BEGIN Data shown

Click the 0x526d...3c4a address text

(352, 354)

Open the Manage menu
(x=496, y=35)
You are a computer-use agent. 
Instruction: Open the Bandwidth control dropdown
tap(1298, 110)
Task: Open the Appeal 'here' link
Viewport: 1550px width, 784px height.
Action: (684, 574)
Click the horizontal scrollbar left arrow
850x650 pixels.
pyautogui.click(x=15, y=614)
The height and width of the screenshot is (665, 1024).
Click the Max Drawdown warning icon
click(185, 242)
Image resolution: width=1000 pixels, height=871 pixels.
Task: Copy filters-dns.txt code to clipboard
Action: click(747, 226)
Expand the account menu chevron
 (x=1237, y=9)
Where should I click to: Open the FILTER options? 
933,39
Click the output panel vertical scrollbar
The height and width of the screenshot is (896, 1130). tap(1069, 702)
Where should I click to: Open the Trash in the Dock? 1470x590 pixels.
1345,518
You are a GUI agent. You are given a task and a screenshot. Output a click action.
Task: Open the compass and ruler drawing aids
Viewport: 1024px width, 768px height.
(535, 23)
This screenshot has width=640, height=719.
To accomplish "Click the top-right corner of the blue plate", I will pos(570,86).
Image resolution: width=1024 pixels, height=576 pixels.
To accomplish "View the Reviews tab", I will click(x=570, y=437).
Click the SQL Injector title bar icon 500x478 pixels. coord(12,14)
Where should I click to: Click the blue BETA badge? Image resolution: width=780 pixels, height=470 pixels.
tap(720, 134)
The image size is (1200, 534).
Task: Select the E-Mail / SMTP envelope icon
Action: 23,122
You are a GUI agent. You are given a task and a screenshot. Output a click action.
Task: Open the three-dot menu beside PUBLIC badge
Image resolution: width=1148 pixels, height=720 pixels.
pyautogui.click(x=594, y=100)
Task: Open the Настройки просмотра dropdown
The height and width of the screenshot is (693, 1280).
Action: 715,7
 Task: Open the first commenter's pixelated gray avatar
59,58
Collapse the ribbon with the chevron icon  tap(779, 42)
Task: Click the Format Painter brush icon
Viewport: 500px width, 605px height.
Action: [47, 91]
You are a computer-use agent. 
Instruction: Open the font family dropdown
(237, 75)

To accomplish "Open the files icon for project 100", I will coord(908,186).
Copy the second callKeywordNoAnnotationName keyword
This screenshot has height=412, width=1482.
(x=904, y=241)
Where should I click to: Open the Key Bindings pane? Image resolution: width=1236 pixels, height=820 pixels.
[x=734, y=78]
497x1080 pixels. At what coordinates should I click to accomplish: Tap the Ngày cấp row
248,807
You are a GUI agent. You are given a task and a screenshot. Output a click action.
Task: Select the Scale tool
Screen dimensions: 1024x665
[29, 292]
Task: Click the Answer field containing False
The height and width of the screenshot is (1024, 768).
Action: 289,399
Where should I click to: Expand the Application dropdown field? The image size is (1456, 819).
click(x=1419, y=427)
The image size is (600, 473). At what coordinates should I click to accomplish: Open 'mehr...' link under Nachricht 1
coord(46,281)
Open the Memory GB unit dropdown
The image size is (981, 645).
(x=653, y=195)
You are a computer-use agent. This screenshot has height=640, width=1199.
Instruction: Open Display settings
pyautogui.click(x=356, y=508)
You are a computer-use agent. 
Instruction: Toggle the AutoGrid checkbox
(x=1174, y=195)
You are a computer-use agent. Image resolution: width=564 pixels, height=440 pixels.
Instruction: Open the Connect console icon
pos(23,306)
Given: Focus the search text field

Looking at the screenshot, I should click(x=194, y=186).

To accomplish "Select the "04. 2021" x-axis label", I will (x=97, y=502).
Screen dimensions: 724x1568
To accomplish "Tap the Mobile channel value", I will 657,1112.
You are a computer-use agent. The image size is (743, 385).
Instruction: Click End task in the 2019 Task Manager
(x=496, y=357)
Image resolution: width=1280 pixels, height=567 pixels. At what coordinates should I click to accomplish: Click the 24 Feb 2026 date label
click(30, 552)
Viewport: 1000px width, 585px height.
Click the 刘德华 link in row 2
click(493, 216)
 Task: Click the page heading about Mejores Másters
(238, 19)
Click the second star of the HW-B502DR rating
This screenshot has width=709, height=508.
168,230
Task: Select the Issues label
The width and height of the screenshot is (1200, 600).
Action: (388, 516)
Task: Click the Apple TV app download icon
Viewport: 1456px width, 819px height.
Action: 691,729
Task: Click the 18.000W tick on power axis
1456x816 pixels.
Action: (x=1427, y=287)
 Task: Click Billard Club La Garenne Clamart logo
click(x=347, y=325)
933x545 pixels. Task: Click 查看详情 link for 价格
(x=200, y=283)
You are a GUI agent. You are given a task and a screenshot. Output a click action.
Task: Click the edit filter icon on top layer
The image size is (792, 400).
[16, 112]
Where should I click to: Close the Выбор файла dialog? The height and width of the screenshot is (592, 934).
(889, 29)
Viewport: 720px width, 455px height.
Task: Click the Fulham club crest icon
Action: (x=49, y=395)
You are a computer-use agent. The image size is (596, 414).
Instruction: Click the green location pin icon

END Data shown

» Your goal: From the line containing "This screenshot has width=709, height=508." through the final line of the listing above, retype every line exactly; leave out everything else.

» Answer box:
This screenshot has width=709, height=508.
168,230
Task: Select the Issues label
The width and height of the screenshot is (1200, 600).
Action: (388, 516)
Task: Click the Apple TV app download icon
Viewport: 1456px width, 819px height.
Action: 691,729
Task: Click the 18.000W tick on power axis
1456x816 pixels.
Action: (x=1427, y=287)
 Task: Click Billard Club La Garenne Clamart logo
click(x=347, y=325)
933x545 pixels. Task: Click 查看详情 link for 价格
(x=200, y=283)
You are a GUI agent. You are given a task and a screenshot. Output a click action.
Task: Click the edit filter icon on top layer
The image size is (792, 400).
[16, 112]
Where should I click to: Close the Выбор файла dialog? The height and width of the screenshot is (592, 934).
(889, 29)
Viewport: 720px width, 455px height.
Task: Click the Fulham club crest icon
Action: (x=49, y=395)
You are a computer-use agent. The image size is (596, 414).
Instruction: Click the green location pin icon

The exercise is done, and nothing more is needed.